The venture capital firm is interested in supporting breakthrough clean technology areas such as bio-refineries for energy and bioplastics, solar and batteries.
Three biofuels and biochemical portfolio companies have had successful recent IPOs: Amyris (Nasdaq:AMRS); Gevo (Nasdaq: GEVO); and KiOR (Nasdaq: KIOR).
“We fundamentally invest in the companies that we expect to have significant impact,” says Khosla. “We don’t mind failing but do care that the impact be material if we do succeed; and we believe that our willingness to fail gives us an ability to succeed. We will continue to not compute IRR’s when investing as we believe in helping entrepreneurs build companies with high impact and high option value that are not subject to traditional financial metrics.”
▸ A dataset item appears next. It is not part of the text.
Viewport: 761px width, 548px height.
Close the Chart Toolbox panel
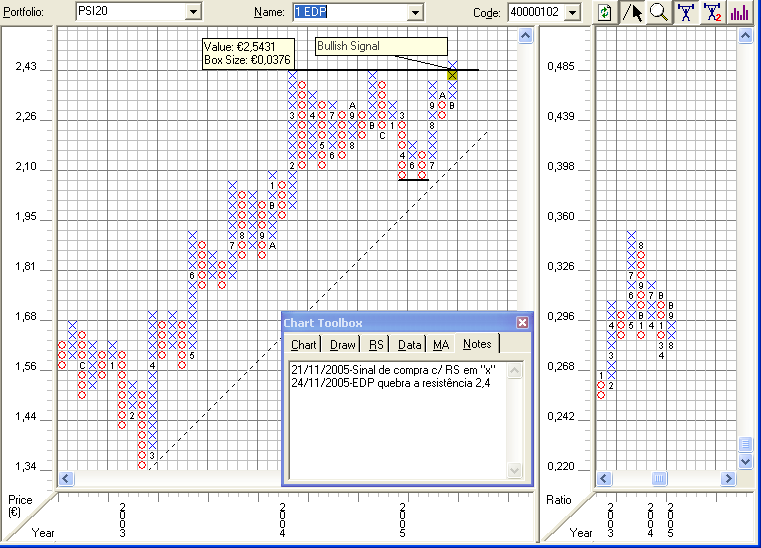522,323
“In clean tech, our IPO’s and other exits that have generated almost a billion dollars in profits personify this strategy,” he continues. “Instead of following the herd strategy of investing where others are investing, we continue to try and originate new areas. We will also continue to attempt new strategies in venture by providing more venture assistance to companies such as putting together an operational group. We are not in the venture capital business. We are in the venture assistance business.”
Vinod Khosla founded the firm in 2004 – he was formerly a General Partner at Kleiner Perkins and founder of Sun Microsystems.